Intranasal Injection Immunization

Timing: ∼30 min

• 80.Dilute VRPs in PBS to achieve the indicated concentration and keep VRPs on ice.
• 81.Fill syringe (1 mL, hypodermic needle 30 × ½) with appropriate amount of indicated VRPs dilution.
• 82.Mouse is lightly anesthetized with isoflurane in a drop jar.
• 83.Hold the mouse and carefully pipette 50 μL of diluted VRPs onto the nostrils drop by drop, carefully matching the rate with mouse inhalation (Methods Video S1).

Collection of Sera after Immunization

Timing: ∼1 h

Sera were collected by retro-orbital bleeding at 1–2 weeks after booster.

• 84.Anesthetize mice with ketamine/xylazine (17.5 mg/mL ketamine; 2.5 mg/mL xylazine) at a dose of 100 μL/20 g body weight of mouse through intraperitoneal injection.
• 85.Hold the mouse by the back of neck and tight the head with thumb and point finger. Place the sterile capillary tube at the medial canthus of the eye under the nictitating membrane. Slightly puncture the resistant membrane of the sinus (past the eyeball to avoid eyeball injury) (Methods Video S3).

• 86.Blood will enter the BD Microtainer Gel tube by capillary action. When appropriate amount of blood is collected, withdraw the tube and slightly press on the eyeball with a piece of gauze to stop bleeding.
• 87.Allow blood to clot for at least 30 min and centrifuge at 4,000 × g for 5 min to separate serum from cells/clot as per the manual of BD Microtainer Gel tube.

Expected Outcomes

hACE2 expression is predominantly found in the alveolar epithelium with occasional positive staining in the airway epithelium on 5 days post intranasal Ad5-hACE2 transduction of mice while mice transduced with Ad5-empty do not show signs of hACE2 staining (Sun et al., 2020).

Ad5-hACE2 transduced mice start to show signs of disease including hunching, ruffled fur, and labored breathing on 2 days post SARS-CoV-2 challenge. Infected BALB/c mice experience up to 20% weight loss during the first 4–6 days post challenge and gradually regain weight typically after 6 days post challenge while infected C57BL/6 mice lost around 10% weight. Ad5-empty transduced mice do not experience signs of disease and weight loss after SARS-CoV-2 challenge. In addition, we mainly used 8- to 10-week-old mice for our experiments, however, we did not find significant differences when 10-month-old mice were used.

Plaques and foci are observed after staining steps in plaque assay and focus-forming assay.
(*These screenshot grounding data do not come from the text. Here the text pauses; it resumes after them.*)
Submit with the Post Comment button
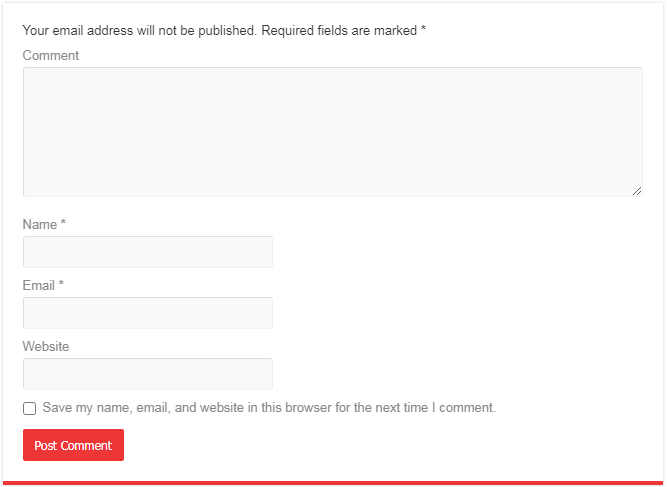This screenshot has height=487, width=667. [x=73, y=445]
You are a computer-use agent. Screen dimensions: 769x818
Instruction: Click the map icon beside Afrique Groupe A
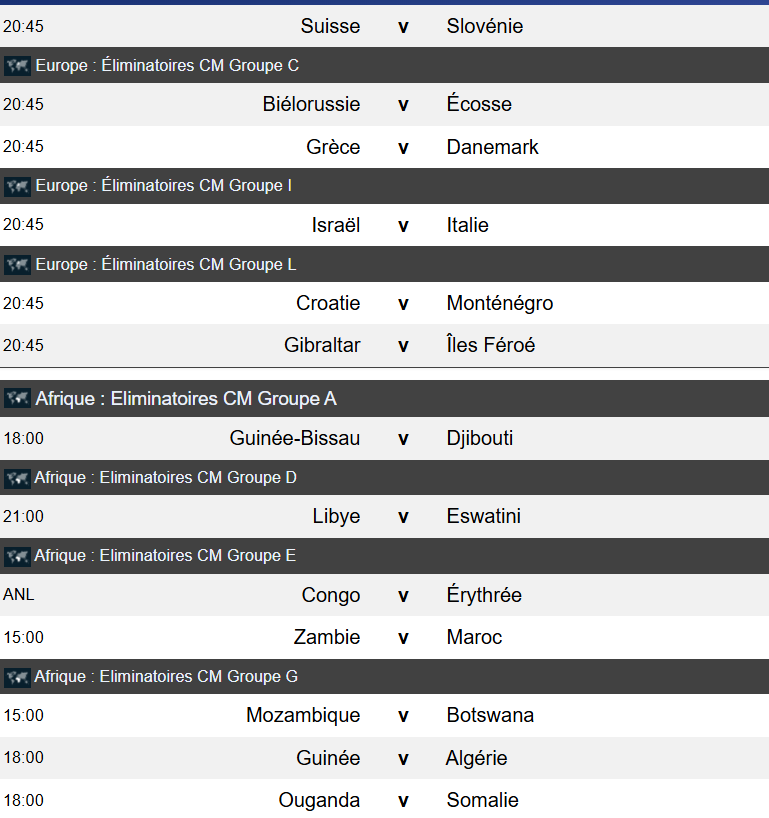(17, 399)
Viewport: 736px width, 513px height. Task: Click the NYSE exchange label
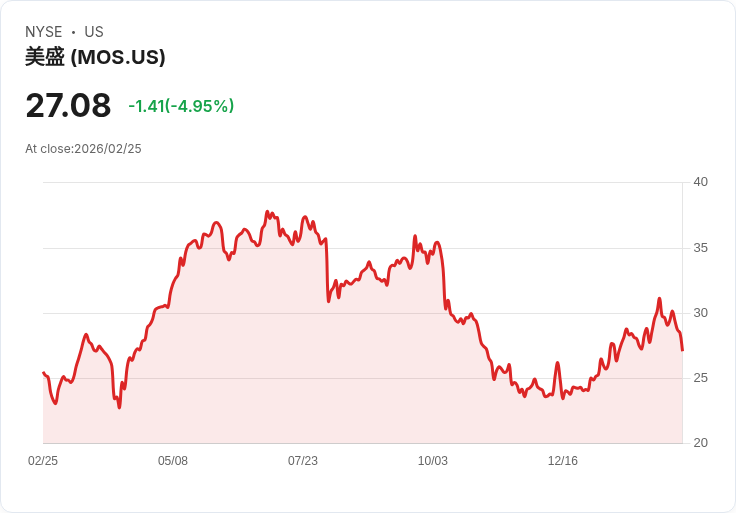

In theory, the number of plaques or foci in consecutive dilutions should be correlated by a 10-fold difference. Depending on the day of mice harvest, titers of SARS-CoV-2 may range from 10²–10⁸ PFU(FFU)/g of lung tissues.

Limitations

hACE2 expression is driven by CMV promoter in the airway only. SARS-CoV-2 induced disease is only localized in the lungs with a lack of extrapulmonary manifestations. This model is limited to studying the virus growth and histological changes in the lungs. Study of virus tropism which requires extrapulmonary expression of hACE2 is facilitated by this approach. Ad5-hACE2 transduced mice do not develop lethality or severe disease. Studies of systemic pathogenesis would require infection model that involves mild and severe COVID-19.

Troubleshooting

Problem 1

No weight loss is observed in mice transduced with Ad5-hACE2 after SARS-CoV-2 challenge

Potential Solution

Make sure both Ad5-hACE2 and SARS-CoV-2 are kept in ice during transduction and infection. Also, re-titer SARS-CoV-2 to ensure the titer is correct. We used 10⁵ PFU of SARS-CoV-2 per mouse and obtained the described weight changes. In our experience, SARS-CoV-2 cultured in Vero E6 does not induce weight loss in Ad5-hACE2 transduced mice at 10⁵ PFU per mouse. Calu-3 cultured SARS-CoV-2 lead to the described weight loss.

Also, it is recommended that immunohistochemical staining of ACE2 be performed in the lungs of transduced mice 5 days post transduction to assess transduction efficiency when this system is first used.

Resource Availability

Lead Contact

Further information and requests for resources and reagents should be directed to and will be fulfilled by the Lead Contact, Stanley Perlman, stanley-perlman@uiowa.edu.

Materials Availability

Ad5-hACE2 may be obtained from BEI Resources or the University of Iowa.

Data and Code Availability

No datasets were generated using this protocol.